There are multiple items impacting the performance here, os.listdir is still used in some places, the file and folder classes are implementing functionality that may now be better to leave to other python base classes and methods, really there would need to be a bit of rework to really improve performance here, updating the one os.walk call with os.scandir (which is used by os.walk internally) does yield an improvement however other parts of the file and folder collection need additional updates to see any drastic improvement it seems from some local testing.

arsenetar commented 2 years ago

I have confirmed with some initial testing that it is possible to see significant performance improvements rewriting the underlying file and folder classes around os.scandir and the resulting os.DirEntry objects, depending on the particular operation I saw a 4x to 10x improvement in speed. This will take a bit to pull these sort of changes in as there are other updates to make sure all existing functionality remains (my testing was focused on the collection and scan portion only).

chchia commented 2 years ago

i will be available for test if you need.

Dobatymo commented 2 years ago

Just linking this related feature request https://github.com/arsenetar/dupeguru/issues/959

arsenetar commented 2 years ago

@fotico, @Dobatymo and @chchia if you are interested in building from source, the latest commit https://github.com/arsenetar/dupeguru/commit/efd500ecc1eb604918da3fc01512c502912771d8 has several improvements to the file collection. In testing I am seeing some good improvements in speed and it still seems to work as expected. There is still a bit more that could be done but this seems to be much better.

chchia commented 2 years ago

i confirm latest source have much faster scan speed! thanks! it is a huge improvement.
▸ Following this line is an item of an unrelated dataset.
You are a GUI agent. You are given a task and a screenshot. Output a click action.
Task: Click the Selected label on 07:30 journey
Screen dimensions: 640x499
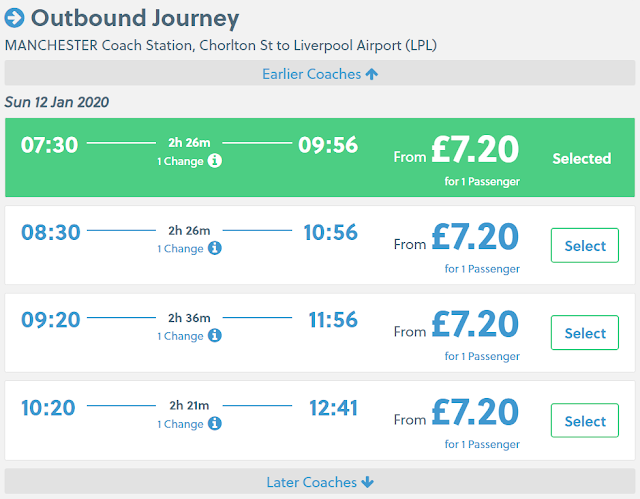tap(581, 158)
arsenetar commented 2 years ago

@fotico, @Dobatymo, and @chchia pushed another update in https://github.com/arsenetar/dupeguru/commit/c5818b1d1f78be9201c5e3164177361fea0bf629 that adds a preference for profiling scan operations. This logs the number of calls and time spent within functions when running a scan. These logs can be used to determine where time is being spent. Right now I don't think there is a lot left to speed up beyond going to multiple threads (which I am going to put off for now) here with my testing so added the ability to get these logs to determine what users are seeing for further optimization.

chchia commented 2 years ago

thank you, how do i read the content of .profile file?

arsenetar commented 2 years ago

@chchia, sorry probably should have provided some information on that. Logs are created by python's cProfile profiler, so there are probably several ways to read them. I normally use https://jiffyclub.github.io/snakeviz/ to view them. I'll also note that there are two top level functions called captured by the profile get_dupe_groups() from scanner.py and then either get_files() or get_folders() from directories.py depending on the scan type.

arsenetar commented 2 years ago

@chchia @Dobatymo @fotico the lastest version should be faster under most circumstances. Let me know if you find otherwise.

chchia commented 2 years ago

i confirm latest version is much faster than previous.